Instructions for the task
List each line below that contains the string "Open", treating uppercase and lowercase letters as different.

Listed entries
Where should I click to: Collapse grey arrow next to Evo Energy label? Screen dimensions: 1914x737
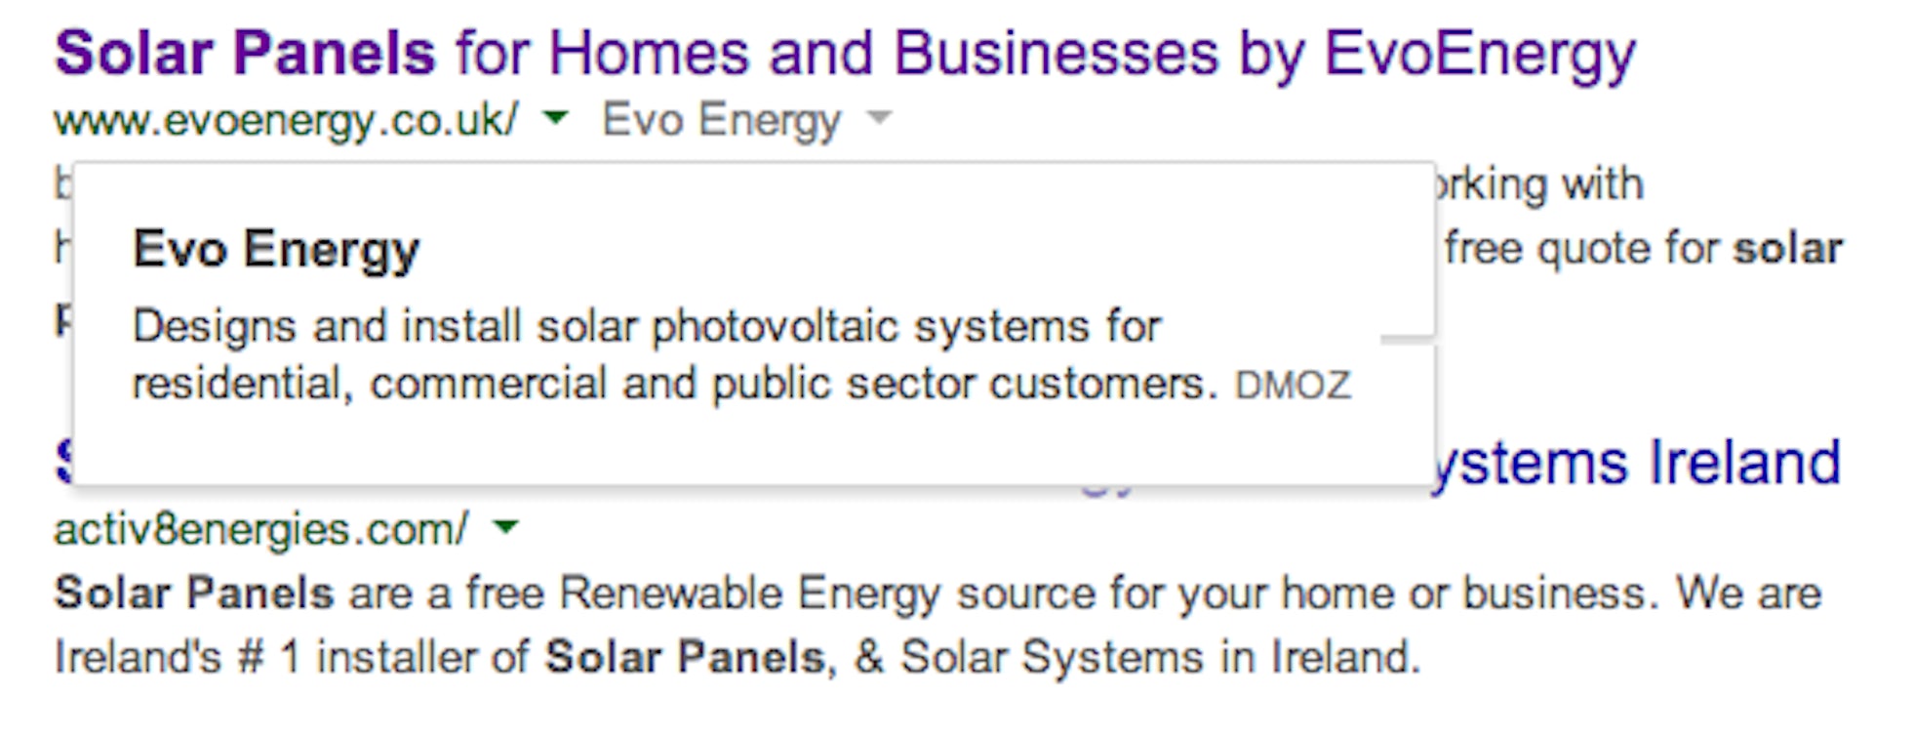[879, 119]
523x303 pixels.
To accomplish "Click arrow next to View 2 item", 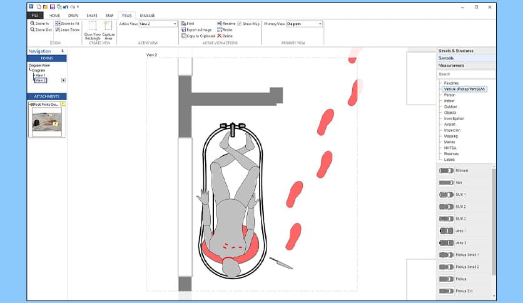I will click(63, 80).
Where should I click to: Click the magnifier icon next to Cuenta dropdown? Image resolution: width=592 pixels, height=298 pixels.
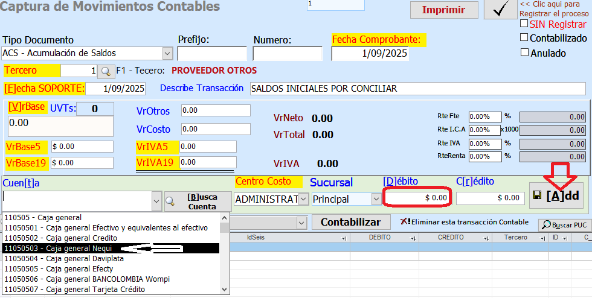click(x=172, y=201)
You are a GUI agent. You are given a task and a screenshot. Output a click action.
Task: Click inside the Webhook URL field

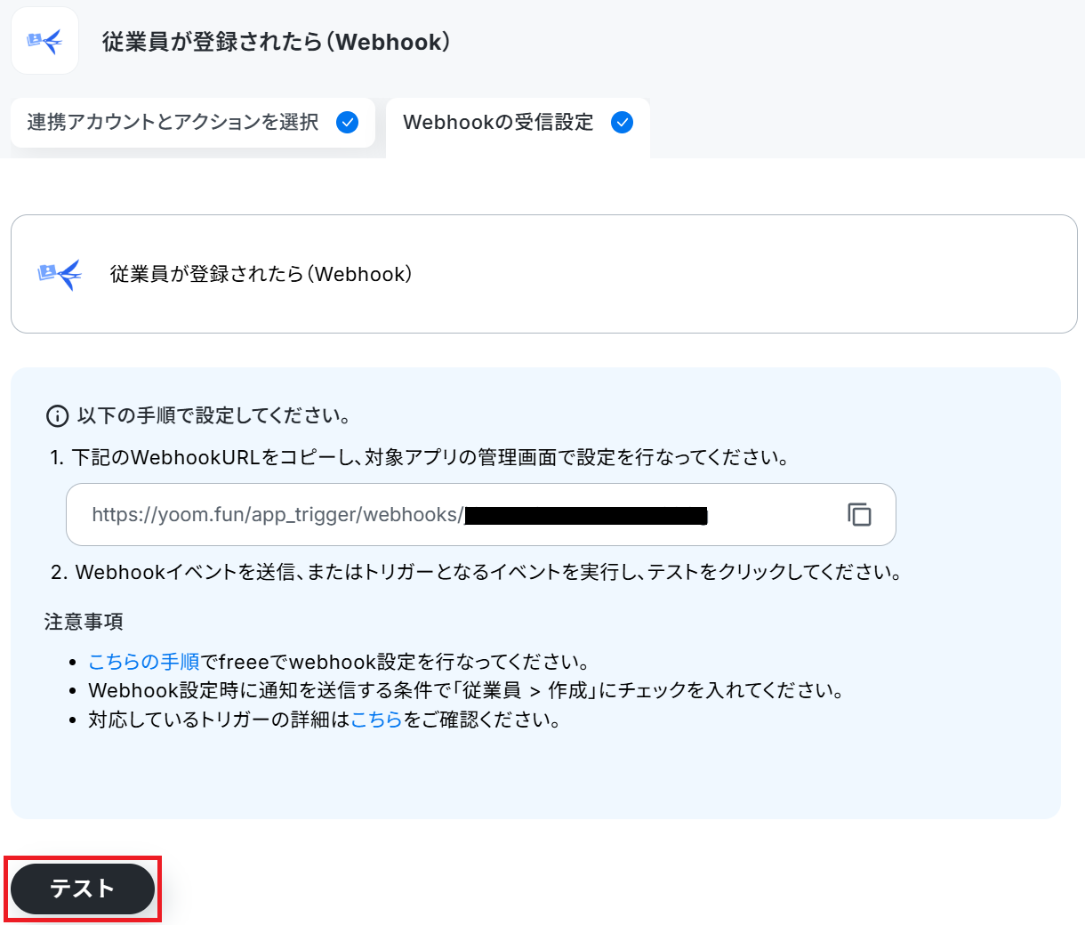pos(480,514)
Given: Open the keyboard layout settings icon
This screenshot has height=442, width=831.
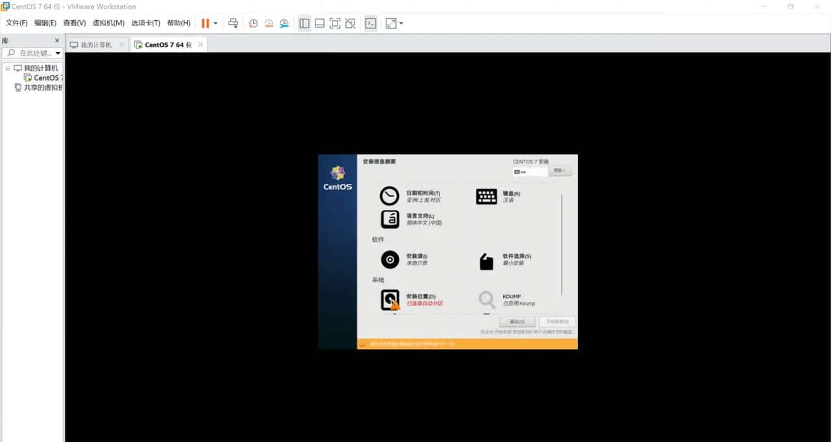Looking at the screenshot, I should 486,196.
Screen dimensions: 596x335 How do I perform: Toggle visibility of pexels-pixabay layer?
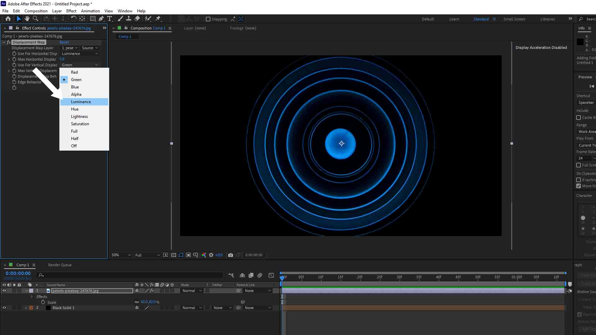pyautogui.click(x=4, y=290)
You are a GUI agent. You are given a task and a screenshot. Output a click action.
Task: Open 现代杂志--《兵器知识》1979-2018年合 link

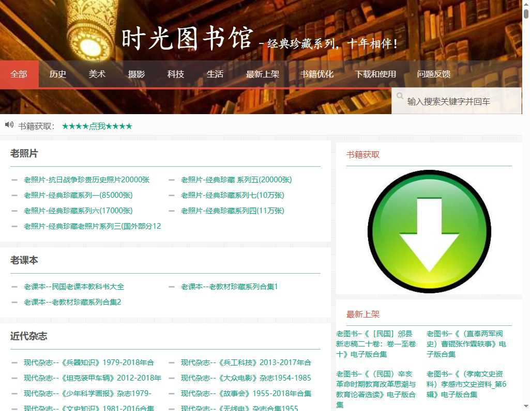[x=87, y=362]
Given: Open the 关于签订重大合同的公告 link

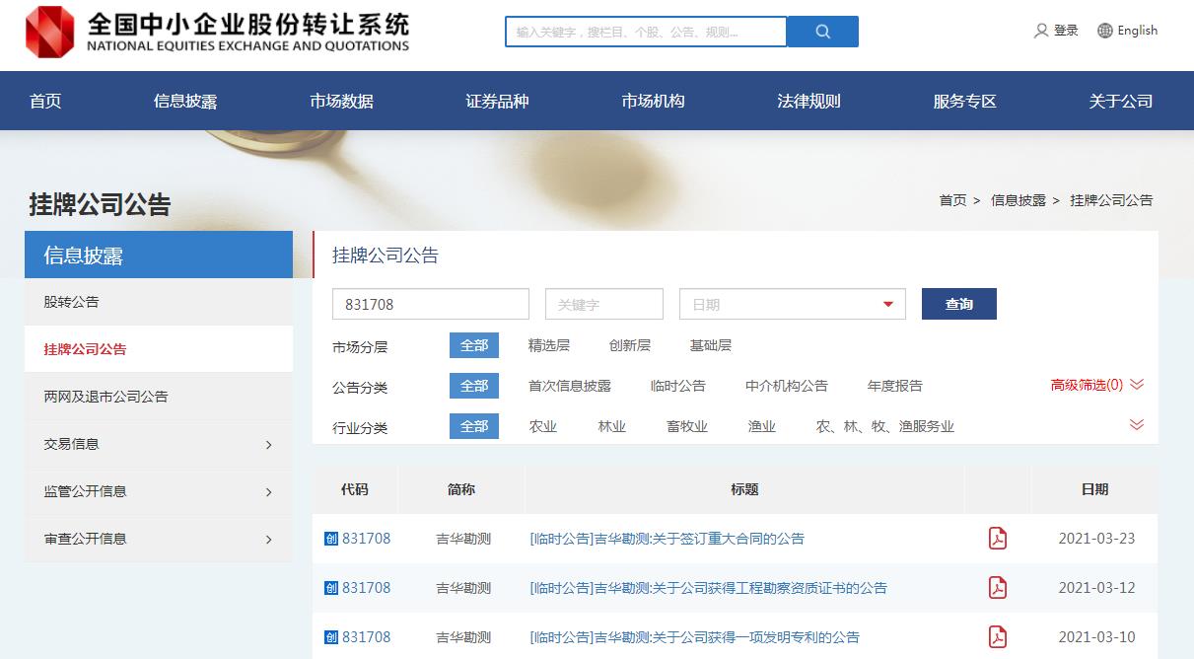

The reply
Given: Open the keyboard layout settings icon
Task: Open 现代杂志--《兵器知识》1979-2018年合 link
Given: Open the 关于签订重大合同的公告 link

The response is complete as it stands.